» **Exercises to complete**
**a)** In the thread about pg_streamrecv for 9.1, which function is said to be already in core for 9.1?
**b)** Continue the mailing-list reply about pg_streamrecv for 9.1, picking up after its final sentence.

» **Page**
Re: pg_streamrecv for 9.1?

From
Dimitri Fontaine
Date:
Magnus Hagander <magnus@hagander.net> writes:
>>> Would people be interested in putting pg_streamrecv
>>> (http://github.com/mhagander/pg_streamrecv) in bin/ or contrib/ for
>>> 9.1? I think it would make sense to do so.

+1 for having that in core, only available for the roles WITH
REPLICATION I suppose?

>> I think that the base backup feature is more important than simple streaming
>> chunks of the WAL (SR already does this). Talking about the base backup over
>> libpq, it is something we should implement to fulfill people's desire that
>> claim an easy replication setup.
>
> Yes, definitely. But that also needs server side support.

Yeah, but it's already in core for 9.1, we have pg_read_binary_file()
there. We could propose a contrib module for previous version
implementing the function in C, that should be pretty easy to code.

» **Data block**
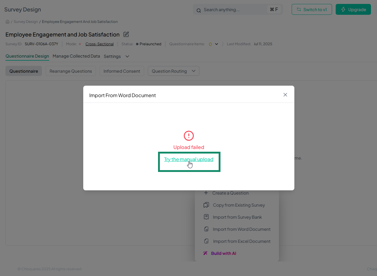Click Try the manual upload link
377x276 pixels.
pyautogui.click(x=189, y=159)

» **Answers to each task**
**a)** pg_read_binary_file()

**b)**
 The only reason I didn't do that for pg_basebackup is that I wanted a self-contained python script, so that offering a
publicgit repo is all I needed as far as distributing the tool goes.
 

> Yeah, the WIP patch heikki posted is simliar, except it uses tar
> format and is implemented natively in the backend with no need for
> pl/pythonu to be installed.

As of HEAD the dependency on pl/whatever is easily removed.

The included C tool would need to have a parallel option from the get-go
if at all possible, but if you look at the pg_basebackup prototype, it
would be good to drop the wrong pg_xlog support in there and rely on a
proper archiving setup on the master.

Do you want to work on internal archive and restore commands over libpq
in the same effort too?  I think this tool should be either a one time
client or a daemon with support for:
- running a base backup when receiving a signal- continuous WAL streaming from a master- accepting standby connections
andstreaming to them- one-time libpq "streaming" of a WAL file, either way
 

Maybe we don't need to daemonize the tool from the get-go, but if you're
going parallel for the base-backup case you're almost there, aren't you?
Also having internal commands for archive and restore commands that rely
on this daemon running would be great too.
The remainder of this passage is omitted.